Operator: Good morning. Welcome and thank you for joining the Conference Call to present Generali Assicurazioni Results for the third quarter of 2012.
Alberto Minali - CFO: Good morning. My name is Alberto Minali. I'm the newly appointed Group CFO of the Generali Insurance Company and I am going to present today the nine months 2012 results. As you certainly know, I've started with Generali on the 1st of October and I'm going to present today the results at the end of September.
Let's move quickly to the agenda of today and I will try to give you a very quick overview of our Group. I will expand upon the Group financials and close my presentation with final remarks. If we move quickly to Slide number 4, you see that the operating result of the Group is increased by 9.4%, up to EUR3.3 billion, which is mainly driven by the good Life operating result and the very resilient Property & Casualty result, which takes into account huge cat claims in the region of EUR300 million. A very good operating result means also a very good net result, which reaches the figure of EUR1.1 billion only increased by 37%, on which we also have to record less negative non-operating result and less impairment versus the previous period.

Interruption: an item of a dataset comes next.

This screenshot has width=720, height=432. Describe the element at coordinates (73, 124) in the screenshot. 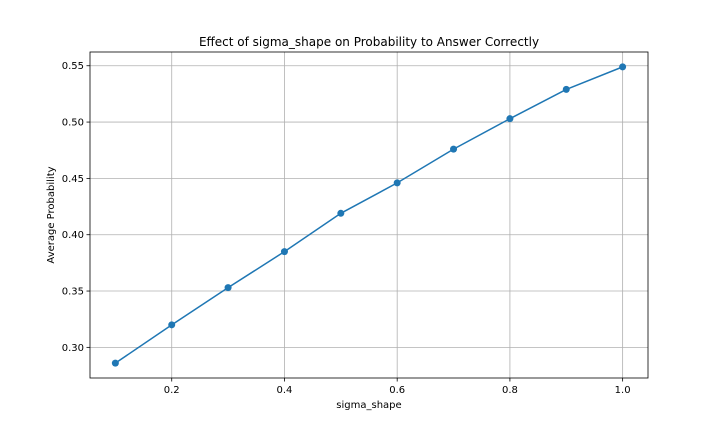

I see `y-tick-label: 0.50` at that location.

The shareholder position of the Company and the capital structure of the Company has also improved. If you look at the shareholders' equity, we reached EUR19.2 billion, plus 24% and this is explained mainly by the variation of the available for sale reserve around EUR3 billion. While the Solvency I ratio has increased to 140%, which is plus 23 percentage figures compared to the last year figure. This 140% does not take into account the impact of Migdal, which is roughly 2.3 percentage figures and does not take into account the dynamic of October and the application of a new regulation issued by ISVAP, which will further increase the Solvency I ratio of the Group.
If we look at the revenue development by segment on Slide number 6, you see that our gross written premium has increased by 1.8%, up to EUR51 billion and this is explained by a resilient growth in the Life segment, plus 0.4% like-for-like, and an extraordinary I would say 4.7% in the Property & Casualty business.

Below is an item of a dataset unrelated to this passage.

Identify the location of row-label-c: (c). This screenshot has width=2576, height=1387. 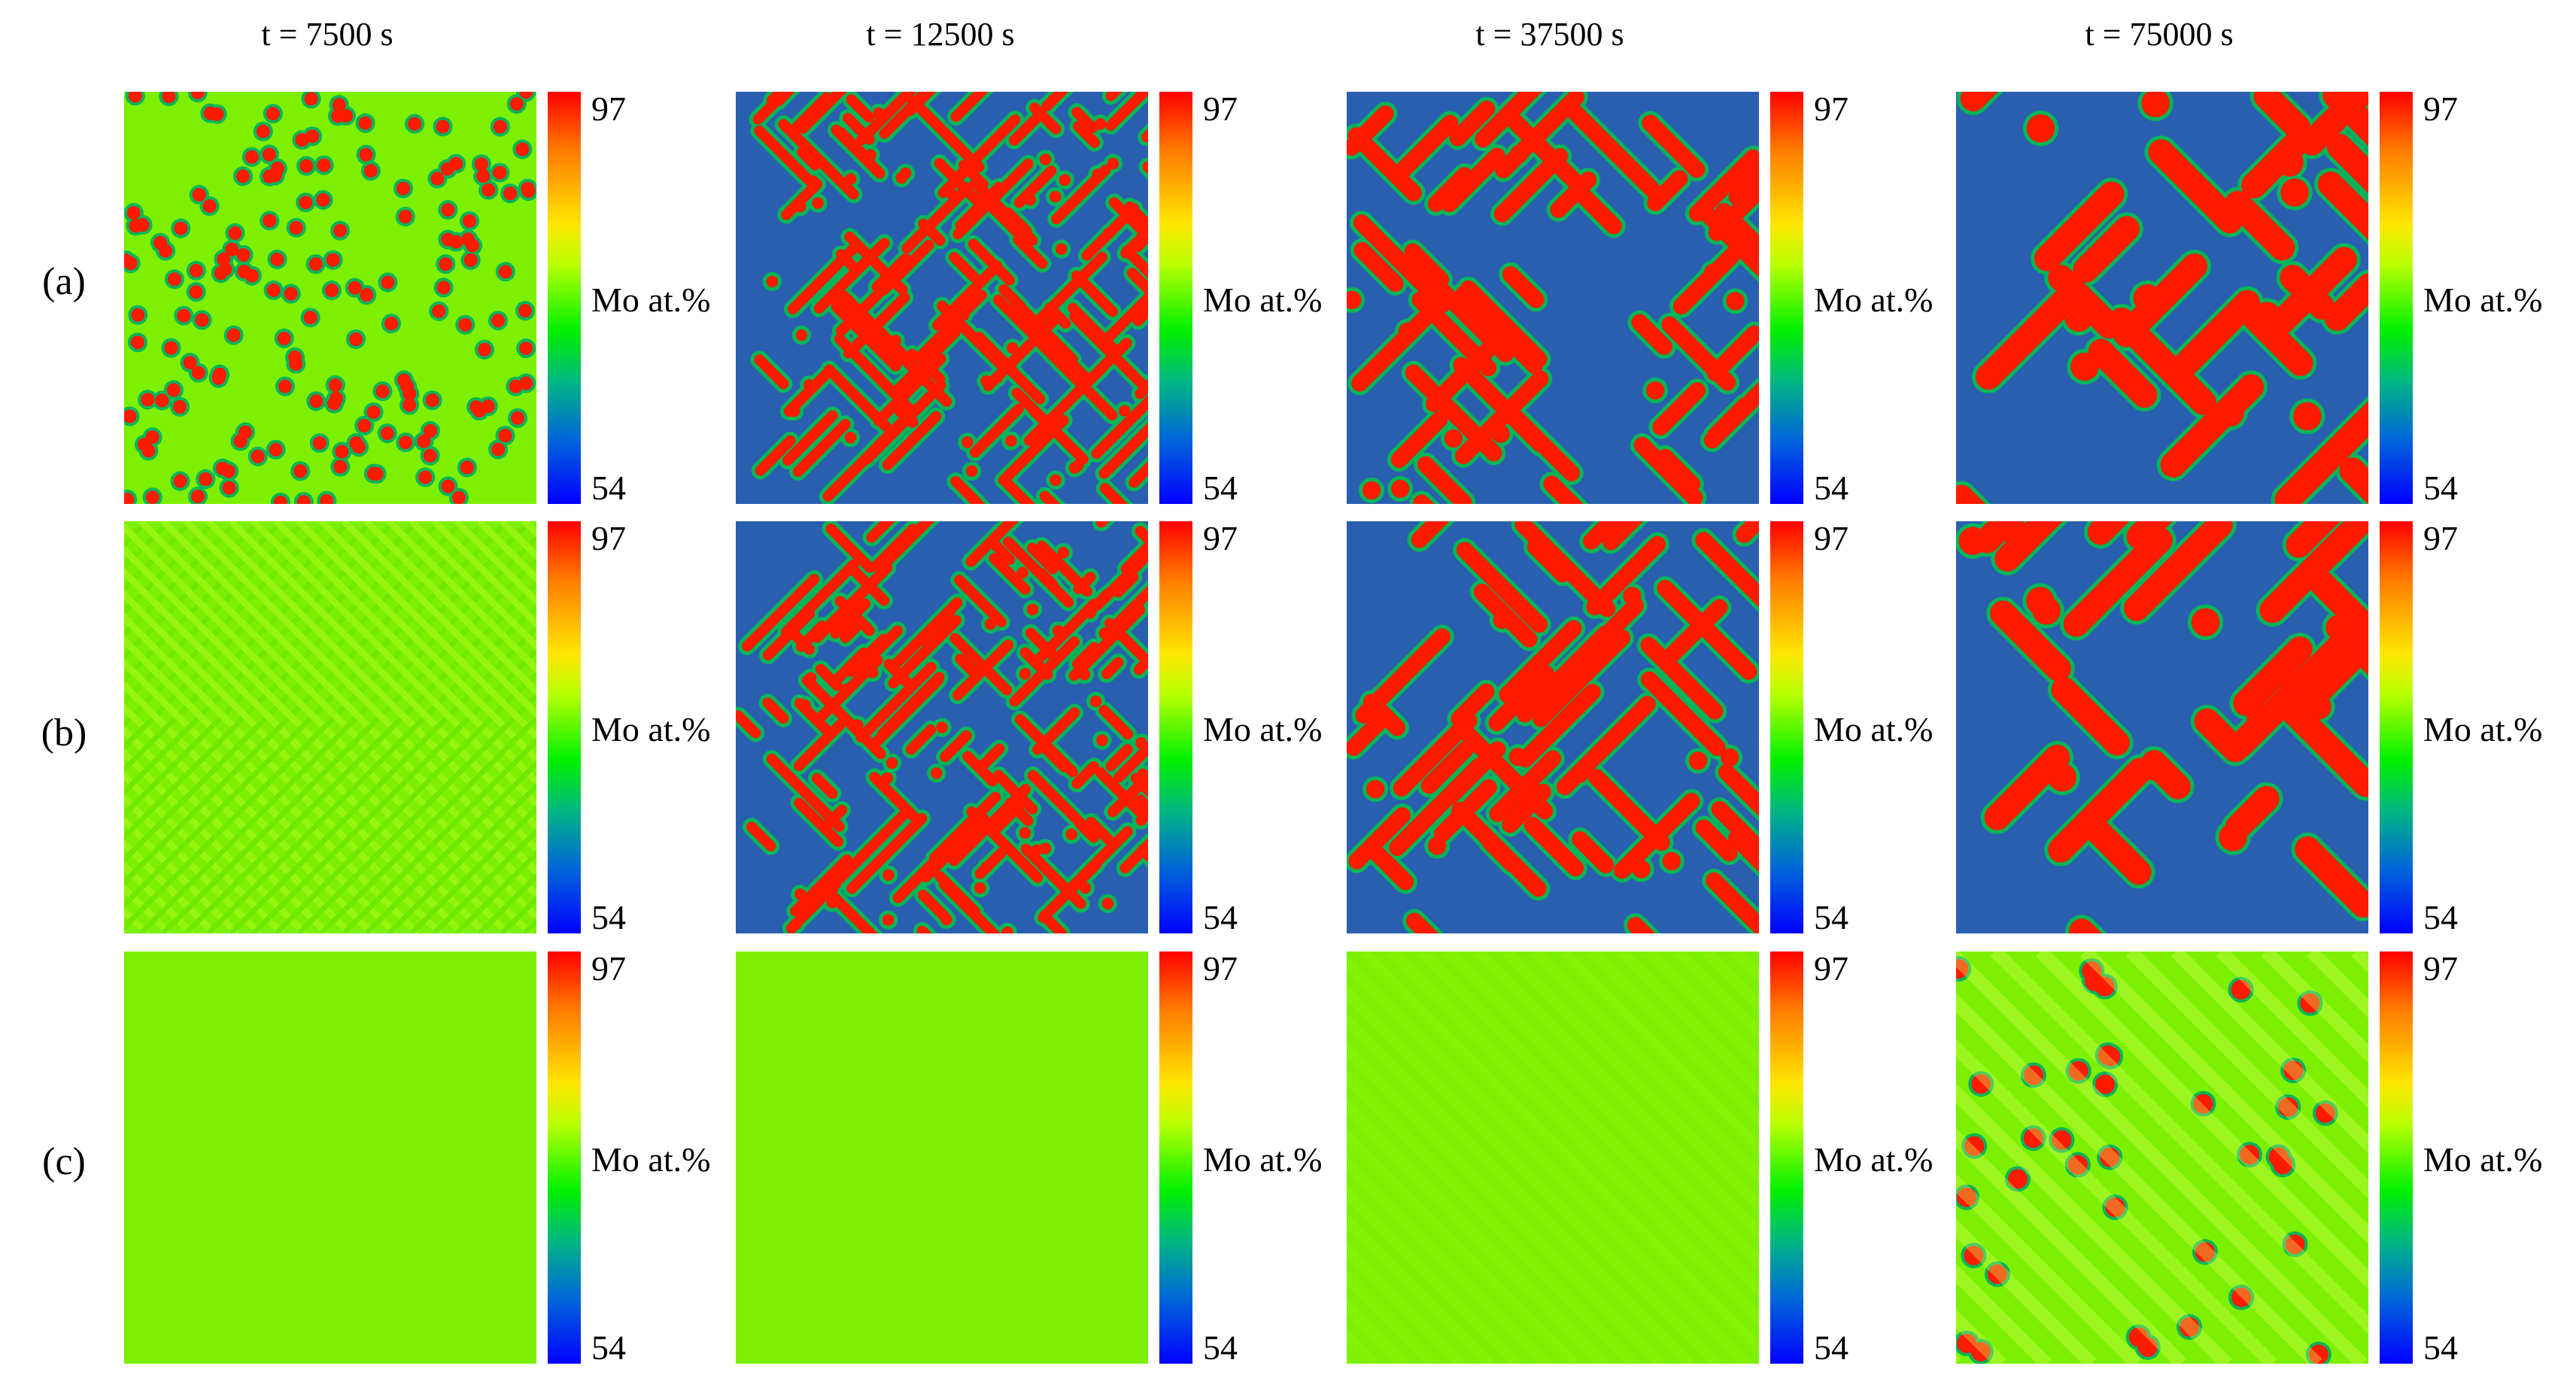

Going back to the Life business, annual premiums have increased and in terms of line of business, we record a decrease of the unit-linked business by 9%, an increase of saving and pension by 2% and protection by 4.4%. The extraordinary growth rate of the Property & Casualty business is equally split between non-Motor and Motor and non-Motor is plus 5.7%, especially in Germany and in Central Eastern Europe, while Motor increases by 2.4% in Germany, Spain and Argentina.
Looking at the operating result by segments, I want to point out immediately the growth rate of the Life operating result, despite the de-risking strategy we implemented throughout the course of the year, whose aim was to reduce the PIGS cross-border exposure and the equity exposure. This has certainly a very important impact on the risk profile of our Group.